Dataset content:
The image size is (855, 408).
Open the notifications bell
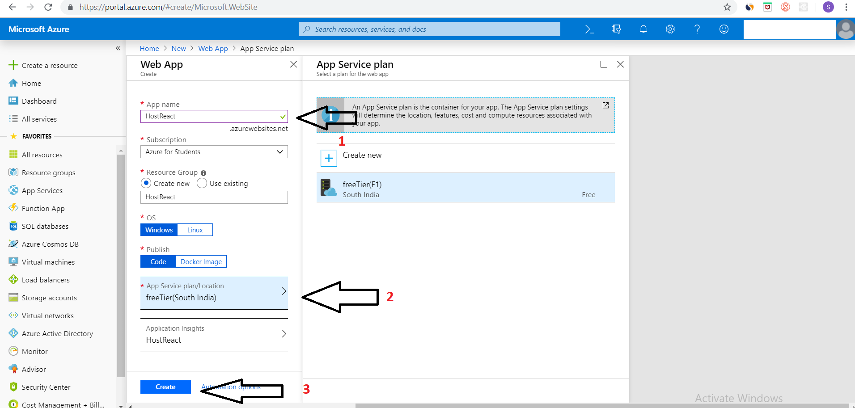tap(643, 29)
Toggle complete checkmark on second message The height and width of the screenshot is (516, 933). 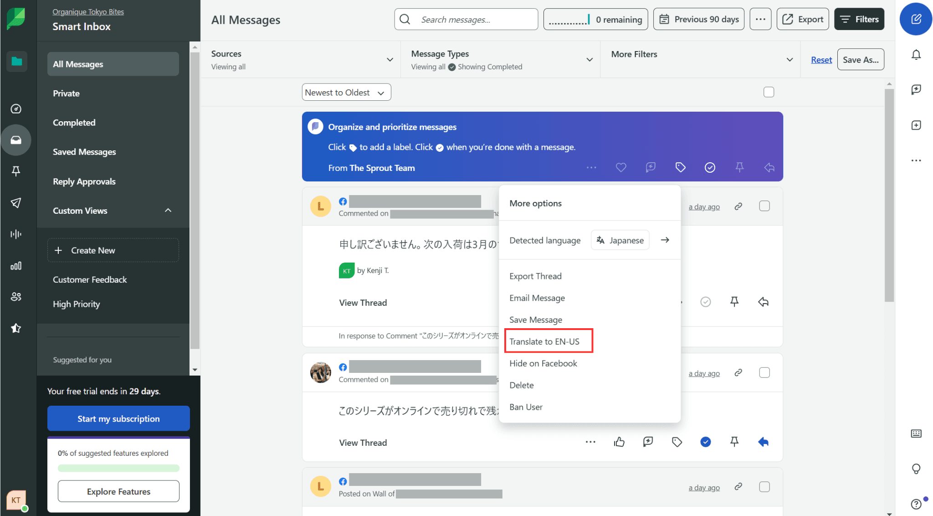[706, 442]
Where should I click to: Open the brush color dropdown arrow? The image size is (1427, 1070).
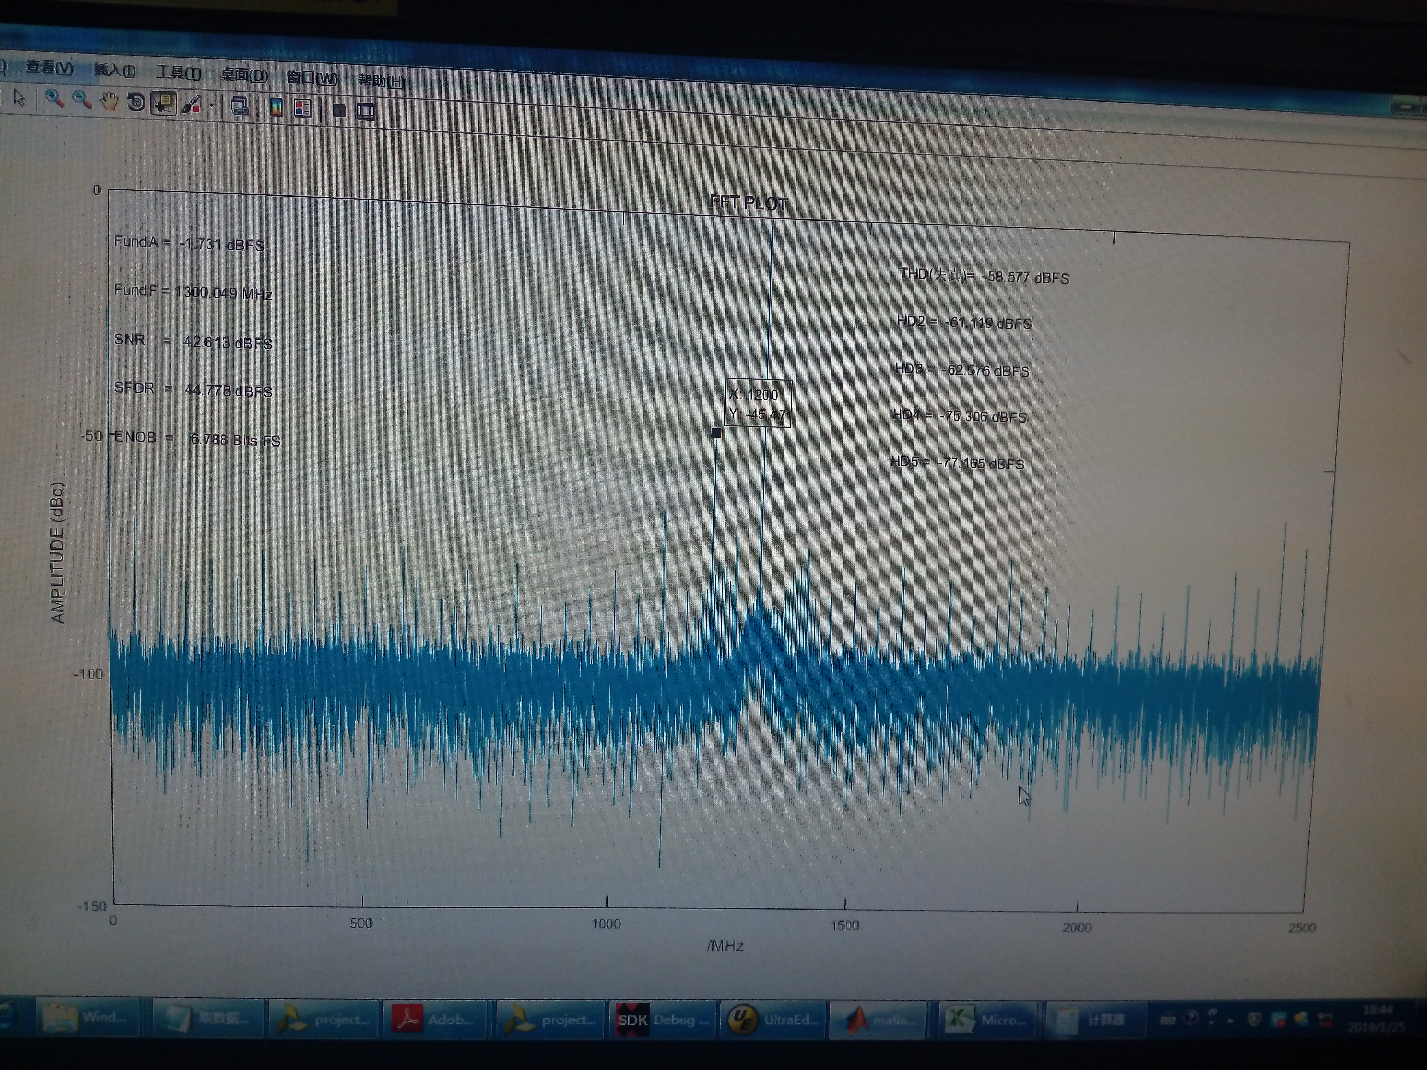pos(211,105)
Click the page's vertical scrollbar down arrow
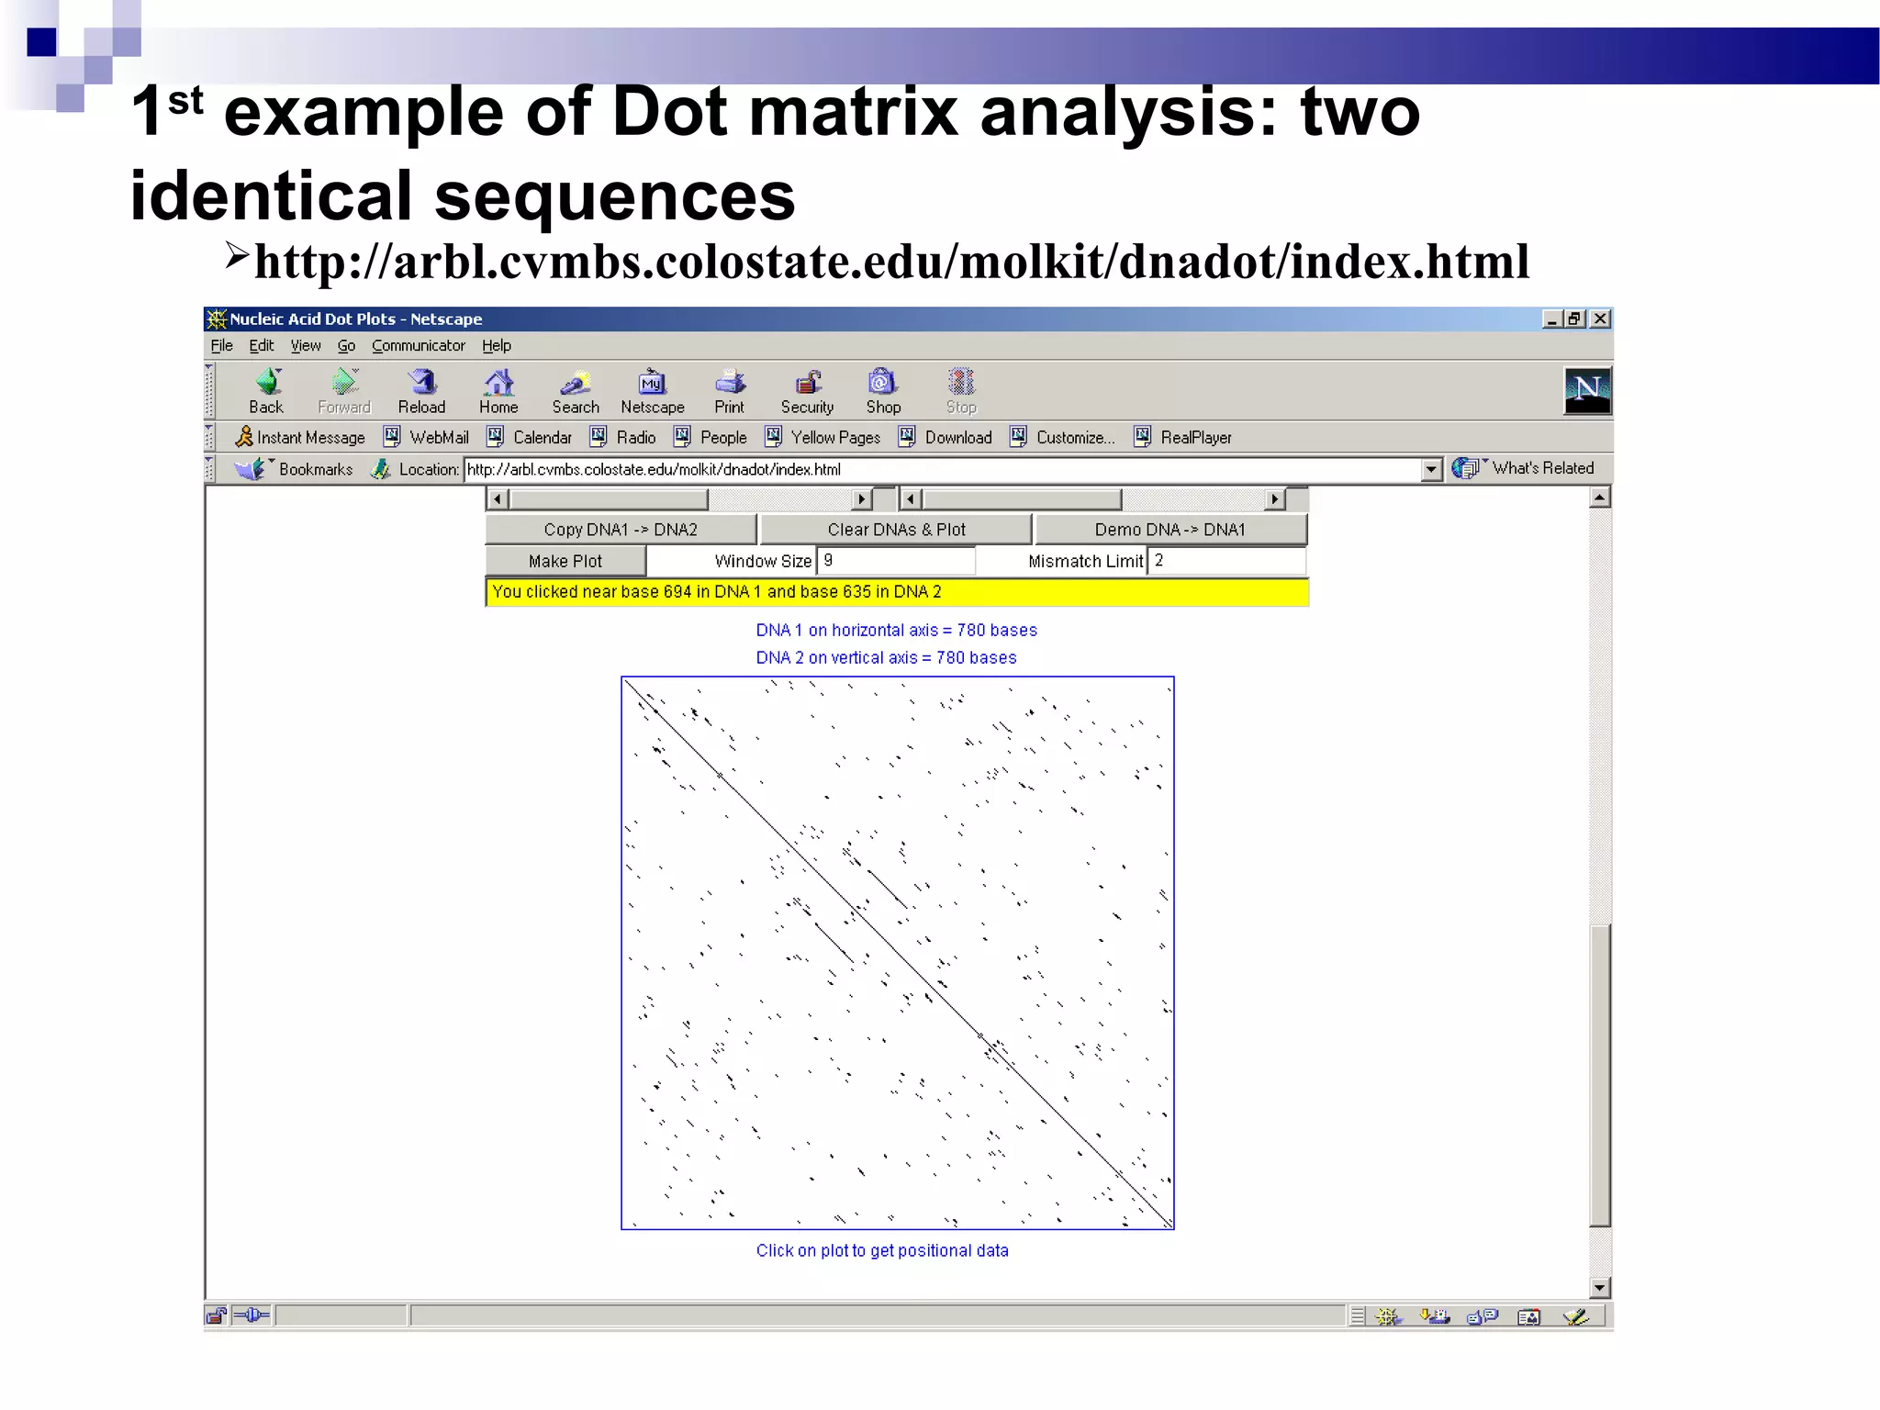The image size is (1880, 1410). pos(1600,1288)
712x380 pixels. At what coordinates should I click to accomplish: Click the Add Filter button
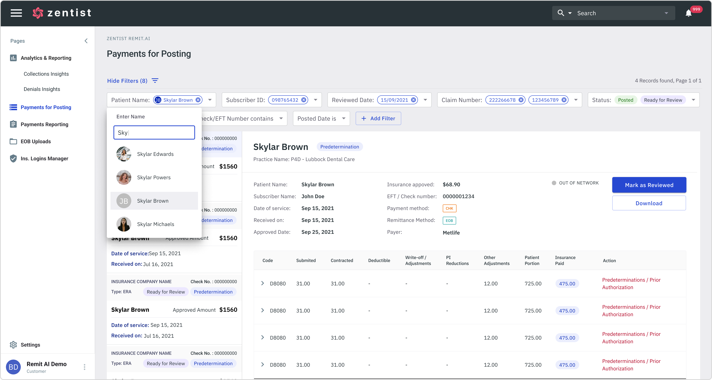[378, 118]
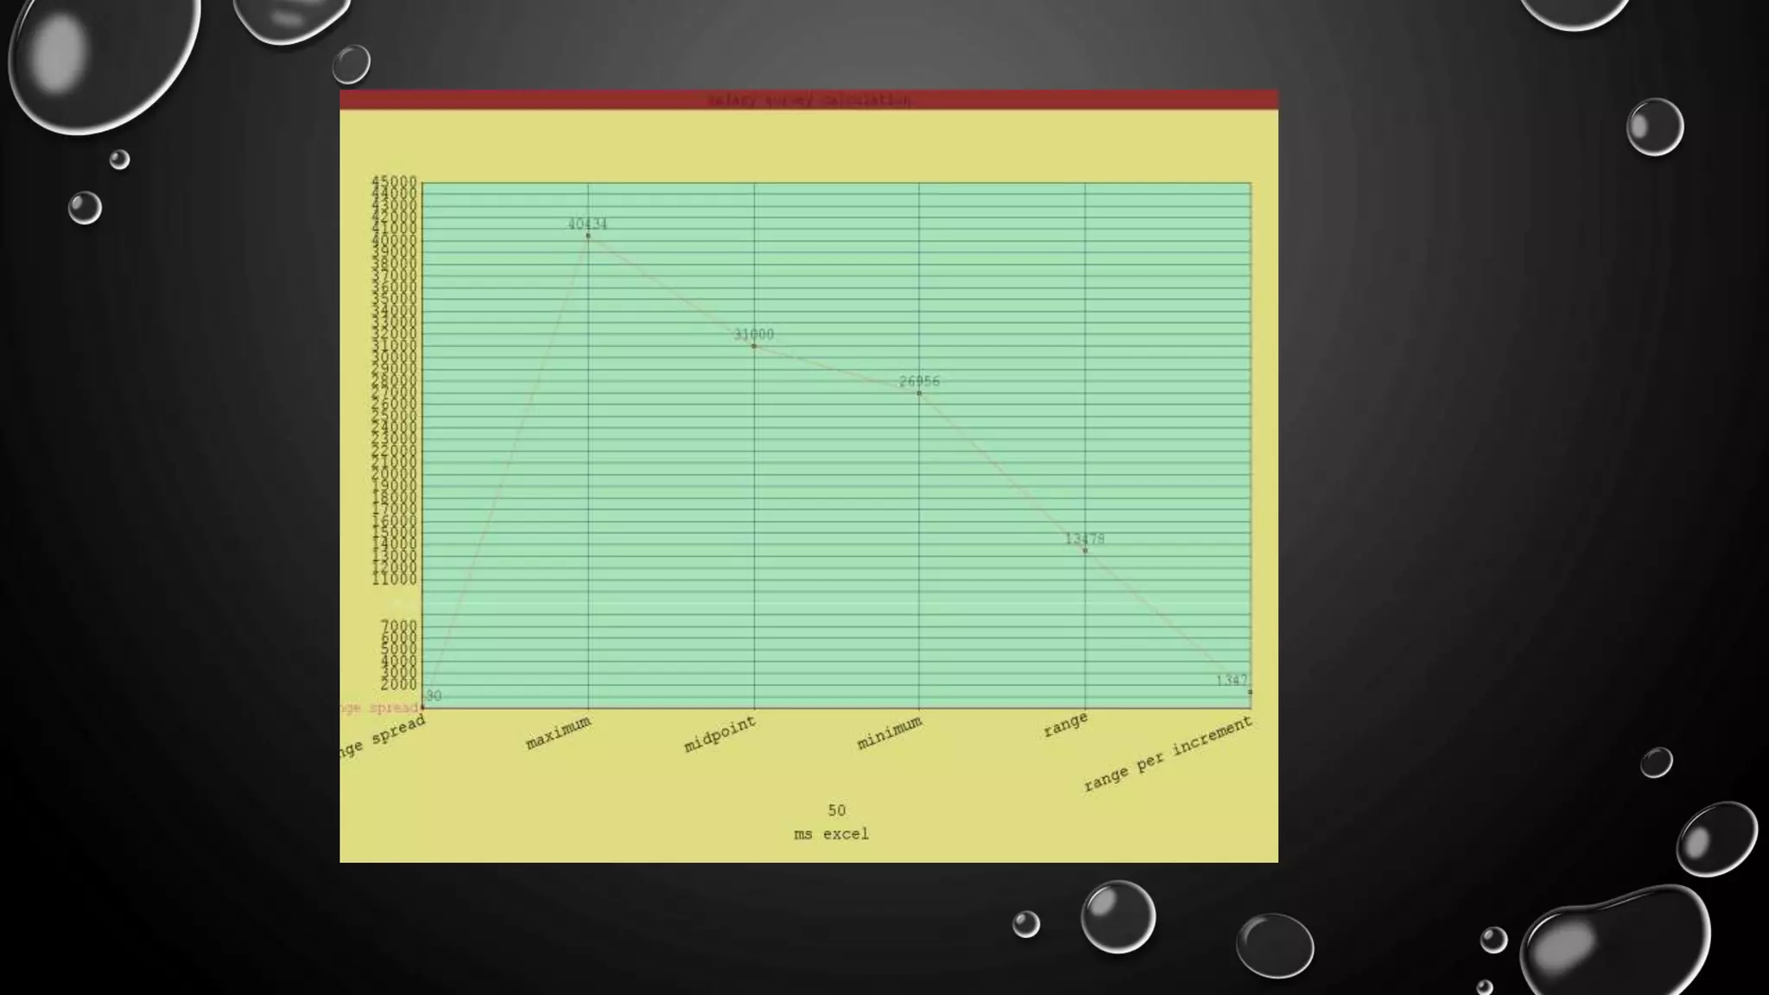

Problem: Output only the lines that run from the line containing "712x380 pixels. At" to the last line of the data, exactly as they stand and without pictures.

Task answer:
712x380 pixels. At what coordinates should I click to accomplish: Click the Add Filter button
[378, 118]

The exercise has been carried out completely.